Write out each of the following items word for word, keeping every line as it appears.
——
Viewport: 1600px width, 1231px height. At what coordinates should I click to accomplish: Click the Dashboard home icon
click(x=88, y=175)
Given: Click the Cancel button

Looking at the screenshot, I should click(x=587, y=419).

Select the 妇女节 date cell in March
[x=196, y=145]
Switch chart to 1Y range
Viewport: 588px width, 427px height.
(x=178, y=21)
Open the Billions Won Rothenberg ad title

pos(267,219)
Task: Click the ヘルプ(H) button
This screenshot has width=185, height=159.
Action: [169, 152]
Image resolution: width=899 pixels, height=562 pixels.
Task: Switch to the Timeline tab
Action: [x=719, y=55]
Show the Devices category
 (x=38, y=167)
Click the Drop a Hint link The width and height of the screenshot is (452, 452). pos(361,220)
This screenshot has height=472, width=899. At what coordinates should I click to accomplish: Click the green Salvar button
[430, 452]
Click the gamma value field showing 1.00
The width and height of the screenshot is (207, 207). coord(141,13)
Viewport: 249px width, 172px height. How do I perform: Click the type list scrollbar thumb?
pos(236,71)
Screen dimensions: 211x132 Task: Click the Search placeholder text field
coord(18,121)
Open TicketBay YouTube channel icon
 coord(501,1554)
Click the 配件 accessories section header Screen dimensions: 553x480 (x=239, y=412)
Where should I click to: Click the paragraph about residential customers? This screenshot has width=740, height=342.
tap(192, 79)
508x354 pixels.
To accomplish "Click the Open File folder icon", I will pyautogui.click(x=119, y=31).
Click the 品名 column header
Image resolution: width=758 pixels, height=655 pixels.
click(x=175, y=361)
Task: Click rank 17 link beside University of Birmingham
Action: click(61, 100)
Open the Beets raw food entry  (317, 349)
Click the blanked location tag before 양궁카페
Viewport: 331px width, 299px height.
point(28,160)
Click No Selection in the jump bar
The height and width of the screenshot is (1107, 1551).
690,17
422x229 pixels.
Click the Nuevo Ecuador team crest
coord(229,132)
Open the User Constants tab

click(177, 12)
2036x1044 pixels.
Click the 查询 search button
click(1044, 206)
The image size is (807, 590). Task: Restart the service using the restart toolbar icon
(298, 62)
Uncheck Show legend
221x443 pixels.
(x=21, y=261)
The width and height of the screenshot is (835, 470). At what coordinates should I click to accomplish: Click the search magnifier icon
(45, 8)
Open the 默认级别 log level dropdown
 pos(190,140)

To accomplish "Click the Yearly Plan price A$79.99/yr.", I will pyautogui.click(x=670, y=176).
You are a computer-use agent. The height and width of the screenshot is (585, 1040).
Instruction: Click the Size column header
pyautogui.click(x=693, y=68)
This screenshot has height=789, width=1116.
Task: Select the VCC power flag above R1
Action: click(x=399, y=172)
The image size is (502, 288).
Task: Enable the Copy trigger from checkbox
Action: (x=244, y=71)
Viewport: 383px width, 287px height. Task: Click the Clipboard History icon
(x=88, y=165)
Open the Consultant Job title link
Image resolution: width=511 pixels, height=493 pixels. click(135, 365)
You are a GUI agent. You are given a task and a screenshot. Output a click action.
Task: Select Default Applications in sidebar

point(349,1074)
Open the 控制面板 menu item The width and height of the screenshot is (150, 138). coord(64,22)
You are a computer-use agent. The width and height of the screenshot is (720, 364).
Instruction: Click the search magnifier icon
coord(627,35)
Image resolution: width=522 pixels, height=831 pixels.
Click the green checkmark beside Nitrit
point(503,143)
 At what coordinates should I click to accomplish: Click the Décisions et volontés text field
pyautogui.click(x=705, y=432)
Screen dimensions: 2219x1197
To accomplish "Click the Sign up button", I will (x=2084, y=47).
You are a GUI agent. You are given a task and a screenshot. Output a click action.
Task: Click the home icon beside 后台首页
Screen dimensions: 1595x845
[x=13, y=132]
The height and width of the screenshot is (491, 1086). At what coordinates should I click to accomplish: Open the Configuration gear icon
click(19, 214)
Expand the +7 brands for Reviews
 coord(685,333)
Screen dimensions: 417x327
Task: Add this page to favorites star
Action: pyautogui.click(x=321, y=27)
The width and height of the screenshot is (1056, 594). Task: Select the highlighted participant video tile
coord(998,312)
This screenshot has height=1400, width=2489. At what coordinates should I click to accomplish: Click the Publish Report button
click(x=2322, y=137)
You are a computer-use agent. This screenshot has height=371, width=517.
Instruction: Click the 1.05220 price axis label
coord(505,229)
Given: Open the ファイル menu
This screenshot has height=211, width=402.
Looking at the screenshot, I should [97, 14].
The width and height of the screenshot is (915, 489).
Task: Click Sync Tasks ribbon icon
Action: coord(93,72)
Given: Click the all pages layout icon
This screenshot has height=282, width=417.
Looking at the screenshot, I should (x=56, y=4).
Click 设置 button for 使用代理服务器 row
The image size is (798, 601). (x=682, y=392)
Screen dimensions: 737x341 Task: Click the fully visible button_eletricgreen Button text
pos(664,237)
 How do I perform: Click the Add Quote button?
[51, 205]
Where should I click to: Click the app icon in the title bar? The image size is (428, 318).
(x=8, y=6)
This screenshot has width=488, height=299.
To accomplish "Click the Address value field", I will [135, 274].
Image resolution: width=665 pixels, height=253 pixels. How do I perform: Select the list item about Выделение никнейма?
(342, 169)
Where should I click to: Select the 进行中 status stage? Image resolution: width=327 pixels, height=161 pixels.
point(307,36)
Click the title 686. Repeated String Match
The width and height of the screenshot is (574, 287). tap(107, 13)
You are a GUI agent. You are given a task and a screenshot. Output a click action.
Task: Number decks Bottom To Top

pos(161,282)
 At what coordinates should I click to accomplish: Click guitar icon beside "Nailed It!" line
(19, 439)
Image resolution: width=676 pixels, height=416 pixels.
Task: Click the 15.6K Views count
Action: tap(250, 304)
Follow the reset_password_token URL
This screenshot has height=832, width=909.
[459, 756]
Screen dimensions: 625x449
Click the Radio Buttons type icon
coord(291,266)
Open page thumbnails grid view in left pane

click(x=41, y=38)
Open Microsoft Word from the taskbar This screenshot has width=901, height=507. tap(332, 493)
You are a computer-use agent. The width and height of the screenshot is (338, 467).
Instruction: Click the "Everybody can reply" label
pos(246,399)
——
» Answer below:
Viewport: 1600px width, 1231px height. At what coordinates should I click to accomplish: Click the Dashboard home icon
click(x=88, y=175)
Given: Click the Cancel button

Looking at the screenshot, I should click(x=587, y=419).

Select the 妇女节 date cell in March
[x=196, y=145]
Switch chart to 1Y range
Viewport: 588px width, 427px height.
(x=178, y=21)
Open the Billions Won Rothenberg ad title

pos(267,219)
Task: Click the ヘルプ(H) button
This screenshot has width=185, height=159.
Action: [169, 152]
Image resolution: width=899 pixels, height=562 pixels.
Task: Switch to the Timeline tab
Action: [x=719, y=55]
Show the Devices category
 (x=38, y=167)
Click the Drop a Hint link The width and height of the screenshot is (452, 452). pos(361,220)
This screenshot has height=472, width=899. At what coordinates should I click to accomplish: Click the green Salvar button
[430, 452]
Click the gamma value field showing 1.00
The width and height of the screenshot is (207, 207). coord(141,13)
Viewport: 249px width, 172px height. How do I perform: Click the type list scrollbar thumb?
pos(236,71)
Screen dimensions: 211x132 Task: Click the Search placeholder text field
coord(18,121)
Open TicketBay YouTube channel icon
 coord(501,1554)
Click the 配件 accessories section header Screen dimensions: 553x480 (x=239, y=412)
Where should I click to: Click the paragraph about residential customers? This screenshot has width=740, height=342.
tap(192, 79)
508x354 pixels.
To accomplish "Click the Open File folder icon", I will pyautogui.click(x=119, y=31).
Click the 品名 column header
Image resolution: width=758 pixels, height=655 pixels.
click(x=175, y=361)
Task: Click rank 17 link beside University of Birmingham
Action: click(61, 100)
Open the Beets raw food entry  (317, 349)
Click the blanked location tag before 양궁카페
Viewport: 331px width, 299px height.
point(28,160)
Click No Selection in the jump bar
The height and width of the screenshot is (1107, 1551).
690,17
422x229 pixels.
Click the Nuevo Ecuador team crest
coord(229,132)
Open the User Constants tab

click(177, 12)
2036x1044 pixels.
Click the 查询 search button
click(1044, 206)
The image size is (807, 590). Task: Restart the service using the restart toolbar icon
(298, 62)
Uncheck Show legend
221x443 pixels.
(x=21, y=261)
The width and height of the screenshot is (835, 470). At what coordinates should I click to accomplish: Click the search magnifier icon
(45, 8)
Open the 默认级别 log level dropdown
 pos(190,140)

To accomplish "Click the Yearly Plan price A$79.99/yr.", I will pyautogui.click(x=670, y=176).
You are a computer-use agent. The height and width of the screenshot is (585, 1040).
Instruction: Click the Size column header
pyautogui.click(x=693, y=68)
This screenshot has height=789, width=1116.
Task: Select the VCC power flag above R1
Action: click(x=399, y=172)
The image size is (502, 288).
Task: Enable the Copy trigger from checkbox
Action: (x=244, y=71)
Viewport: 383px width, 287px height. Task: Click the Clipboard History icon
(x=88, y=165)
Open the Consultant Job title link
Image resolution: width=511 pixels, height=493 pixels. click(135, 365)
You are a GUI agent. You are given a task and a screenshot. Output a click action.
Task: Select Default Applications in sidebar

point(349,1074)
Open the 控制面板 menu item The width and height of the screenshot is (150, 138). coord(64,22)
You are a computer-use agent. The width and height of the screenshot is (720, 364).
Instruction: Click the search magnifier icon
coord(627,35)
Image resolution: width=522 pixels, height=831 pixels.
Click the green checkmark beside Nitrit
point(503,143)
 At what coordinates should I click to accomplish: Click the Décisions et volontés text field
pyautogui.click(x=705, y=432)
Screen dimensions: 2219x1197
To accomplish "Click the Sign up button", I will (x=2084, y=47).
You are a GUI agent. You are given a task and a screenshot. Output a click action.
Task: Click the home icon beside 后台首页
Screen dimensions: 1595x845
[x=13, y=132]
The height and width of the screenshot is (491, 1086). At what coordinates should I click to accomplish: Open the Configuration gear icon
click(19, 214)
Expand the +7 brands for Reviews
 coord(685,333)
Screen dimensions: 417x327
Task: Add this page to favorites star
Action: pyautogui.click(x=321, y=27)
The width and height of the screenshot is (1056, 594). Task: Select the highlighted participant video tile
coord(998,312)
This screenshot has height=1400, width=2489. At what coordinates should I click to accomplish: Click the Publish Report button
click(x=2322, y=137)
You are a computer-use agent. This screenshot has height=371, width=517.
Instruction: Click the 1.05220 price axis label
coord(505,229)
Given: Open the ファイル menu
This screenshot has height=211, width=402.
Looking at the screenshot, I should [97, 14].
The width and height of the screenshot is (915, 489).
Task: Click Sync Tasks ribbon icon
Action: coord(93,72)
Given: Click the all pages layout icon
This screenshot has height=282, width=417.
Looking at the screenshot, I should (x=56, y=4).
Click 设置 button for 使用代理服务器 row
The image size is (798, 601). (x=682, y=392)
Screen dimensions: 737x341 Task: Click the fully visible button_eletricgreen Button text
pos(664,237)
 How do I perform: Click the Add Quote button?
[51, 205]
Where should I click to: Click the app icon in the title bar? The image size is (428, 318).
(x=8, y=6)
This screenshot has width=488, height=299.
To accomplish "Click the Address value field", I will [135, 274].
Image resolution: width=665 pixels, height=253 pixels. How do I perform: Select the list item about Выделение никнейма?
(342, 169)
Where should I click to: Select the 进行中 status stage? Image resolution: width=327 pixels, height=161 pixels.
point(307,36)
Click the title 686. Repeated String Match
The width and height of the screenshot is (574, 287). tap(107, 13)
You are a GUI agent. You are given a task and a screenshot. Output a click action.
Task: Number decks Bottom To Top

pos(161,282)
 At what coordinates should I click to accomplish: Click guitar icon beside "Nailed It!" line
(19, 439)
Image resolution: width=676 pixels, height=416 pixels.
Task: Click the 15.6K Views count
Action: tap(250, 304)
Follow the reset_password_token URL
This screenshot has height=832, width=909.
[459, 756]
Screen dimensions: 625x449
Click the Radio Buttons type icon
coord(291,266)
Open page thumbnails grid view in left pane

click(x=41, y=38)
Open Microsoft Word from the taskbar This screenshot has width=901, height=507. tap(332, 493)
You are a computer-use agent. The width and height of the screenshot is (338, 467).
Instruction: Click the "Everybody can reply" label
pos(246,399)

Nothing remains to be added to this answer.